Cidades, câmaras municipais, departamentos, regiões… As organizações ao serviço dos cidadãos, independentemente da sua dimensão, são alvos potenciais deciberataques. Ao visar as autarquias, o Estado está implicitamente na mira dos hackers.
De facto, em 2019, a ANSSI registou 92 incidentes de cibersegurança contra municípios e associações intermunicipais. Em plena expansão, 2020 foi um ano de todos os recordes em termos deciberataques dirigidos a autarquias.Embora a maioria das organizações, por razões jurídicas, raramente revele os impactos financeiros, é fácil avaliar quais os custos gerados por estes ciberataques.
A parte visível: os custos mais conhecidos
O caso dos ransomware
Segundo a ANSSI, os custos e os danos causados pelo ransomware podem incluir:
Perdas financeiras, como a extorsão de dinheiro. Por exemplo, uma autarquia foi vítima de um vírus de encriptação que encriptou milhares de ficheiros. O valor do resgate? Mais de 150 000 euros!
As investigações informáticas, os danos causados ao parque informático e a recuperação do Serviço de Informática. Por exemplo, a cidade de Houilles (Yvelines), onde o ciberataque de janeiro de 2021 custou 350 000 euros ao orçamento municipal (fonte:actu.fr).
Uma perda de rendimento ou a perturbação, ou mesmo a interrupção da atividade durante alguns dias a várias semanas, pode impedir a prestação dos serviços administrativos habituais de uma Câmara Municipal.
É importante referir que estudos revelam que, em média, uma organização demora cerca de 196 dias a detetar um incidente de segurança, independentemente do seu setor de atividade. (fonte: ANSSI; Ponemon Institute: Estudo sobre o Custo de uma Violação de Dados de 2018).
A lesão da imagem e, consequentemente, uma perda de confiança em relação ao município afetado, à associação intermunicipal ou aos representantes eleitos.
Algumas perdas de dados e/ou violações da integridade de dados sensíveis ou confidenciais acarretam custos consideráveis.
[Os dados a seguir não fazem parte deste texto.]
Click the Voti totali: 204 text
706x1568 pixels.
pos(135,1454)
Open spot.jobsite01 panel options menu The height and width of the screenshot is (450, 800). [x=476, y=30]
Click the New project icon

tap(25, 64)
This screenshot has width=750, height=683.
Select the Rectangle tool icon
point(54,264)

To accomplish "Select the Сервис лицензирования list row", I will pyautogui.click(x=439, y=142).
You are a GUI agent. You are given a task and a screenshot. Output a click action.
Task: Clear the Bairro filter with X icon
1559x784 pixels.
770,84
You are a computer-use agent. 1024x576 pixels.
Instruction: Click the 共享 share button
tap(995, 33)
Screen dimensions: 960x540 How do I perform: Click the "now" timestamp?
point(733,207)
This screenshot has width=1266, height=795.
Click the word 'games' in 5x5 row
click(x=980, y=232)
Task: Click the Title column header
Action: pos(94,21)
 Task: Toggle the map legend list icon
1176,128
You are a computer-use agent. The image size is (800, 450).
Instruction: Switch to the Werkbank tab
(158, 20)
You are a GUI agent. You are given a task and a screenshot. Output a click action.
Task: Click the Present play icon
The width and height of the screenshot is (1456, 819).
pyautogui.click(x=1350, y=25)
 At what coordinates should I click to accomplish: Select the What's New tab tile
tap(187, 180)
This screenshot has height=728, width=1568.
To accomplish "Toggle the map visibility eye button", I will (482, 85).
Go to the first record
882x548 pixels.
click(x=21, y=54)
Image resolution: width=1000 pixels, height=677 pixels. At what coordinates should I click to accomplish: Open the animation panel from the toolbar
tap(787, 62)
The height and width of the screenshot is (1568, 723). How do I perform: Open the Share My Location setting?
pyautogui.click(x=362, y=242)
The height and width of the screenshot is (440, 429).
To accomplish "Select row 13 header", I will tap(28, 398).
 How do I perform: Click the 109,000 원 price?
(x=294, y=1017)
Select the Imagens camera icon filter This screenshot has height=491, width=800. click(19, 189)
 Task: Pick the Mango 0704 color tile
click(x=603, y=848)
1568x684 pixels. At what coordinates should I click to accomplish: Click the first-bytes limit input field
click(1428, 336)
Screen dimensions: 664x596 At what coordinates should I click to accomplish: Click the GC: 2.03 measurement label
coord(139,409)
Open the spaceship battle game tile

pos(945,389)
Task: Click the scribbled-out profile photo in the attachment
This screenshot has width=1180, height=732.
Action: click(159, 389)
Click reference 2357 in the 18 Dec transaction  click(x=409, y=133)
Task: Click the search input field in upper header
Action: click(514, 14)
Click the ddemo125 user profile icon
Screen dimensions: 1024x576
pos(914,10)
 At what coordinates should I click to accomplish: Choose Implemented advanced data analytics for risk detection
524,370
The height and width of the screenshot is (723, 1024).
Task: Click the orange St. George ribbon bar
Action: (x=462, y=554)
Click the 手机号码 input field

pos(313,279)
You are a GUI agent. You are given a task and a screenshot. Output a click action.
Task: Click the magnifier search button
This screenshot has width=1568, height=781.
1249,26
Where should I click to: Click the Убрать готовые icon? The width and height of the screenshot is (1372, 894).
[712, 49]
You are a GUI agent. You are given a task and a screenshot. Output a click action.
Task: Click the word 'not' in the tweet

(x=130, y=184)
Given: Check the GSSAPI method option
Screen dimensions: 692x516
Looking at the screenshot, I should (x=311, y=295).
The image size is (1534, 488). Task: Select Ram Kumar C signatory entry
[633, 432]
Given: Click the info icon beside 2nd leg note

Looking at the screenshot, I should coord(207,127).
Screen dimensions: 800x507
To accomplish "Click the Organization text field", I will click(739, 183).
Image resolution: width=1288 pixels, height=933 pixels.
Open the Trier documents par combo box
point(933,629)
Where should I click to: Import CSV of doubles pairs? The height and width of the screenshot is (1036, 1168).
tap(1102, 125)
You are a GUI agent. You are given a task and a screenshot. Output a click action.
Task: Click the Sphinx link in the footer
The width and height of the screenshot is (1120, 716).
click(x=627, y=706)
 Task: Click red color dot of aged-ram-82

É importante recordar que uma autarquia mantém nos seus sistemas de informação dados do registo civil, de identidade ou de identificação!
A título de exemplo, em 2020, seis meses após o ataque cibernético a uma autarquia francesa, os hackers divulgaram 40 GB de dados da cidade, incluindo uma base de dados com 23 000 endereços de e-mail, os nomes e números de identificação dos funcionários, e todo o tipo de dados privados.
Por fim, acrescentemos os prejuízos humanos que afetam tanto os funcionários como os utilizadores: por exemplo, o impacto nos salários dos funcionários caso a aplicação em questão faça parte do Sistema de Informação em causa.
É importante salientar, além disso, as potenciais vítimas colaterais em caso de propagação do ransomware em redes interligadas.
E isso é apenas a ponta do iceberg.
A parte submersa: quais são os custos menos visíveis?
Entre estes, contam-se os custos relacionados com:
à perda de produtividade associada ao regresso ao papel e lápis. Mas também ao tempo perdido devido à perda de informações;
Acima de tudo, é essencial ter em conta os custos associados às sanções administrativas:
A autarquia é responsável pelo tratamento de dados pessoais. Deve garantir que tomou todas as medidas necessárias para prevenir um ciberataque:
- A nível técnico (antivírus, antispam, etc.)
- A nível organizacional (formação, informação, etc.)
No caso de um ciberataque, se for atribuída à autarquia a responsabilidade por uma falha, a CNIL pode aplicar-lhe as seguintes sanções:
- advertência à autarquia;
- ordem de conformidade com o RGPD, incluindo sob a forma de multa coerciva;
- sancção pecuniária que pode ir até 20 milhões de euros de multa, dependendo da gravidade da infração e das circunstâncias em que esta ocorreu.
Rumo a uma verdadeira estratégia financeira: Investir na cibersegurança
A conclusão é clara: os impactos financeiros causados por um ciberataque revelam-se mais significativos do que as despesas relacionadas com a proteção dos sistemas de informação.
«Tal como aconteceu recentemente em Évreux, Bayonne, La Rochelle, Angers, Houilles… A questão já não é saber «se» as autarquias serão alvo de ciberataques, mas «quando».» (fonte:cybermalveillance.gouv.fr).
É urgente tomar precauções: este dinheiro não deve beneficiar os hackers!
Antecipação e prevenção: eis as duas palavras-chave que permitem às organizações protegerem-se contra ciberataques e reforçarem a sua cibersegurança. A formação dos seus utilizadores permite proteger a sua organização dos riscos (e custos) associados a um ciberataque.
É agora urgente investir em soluções técnicas e organizacionais.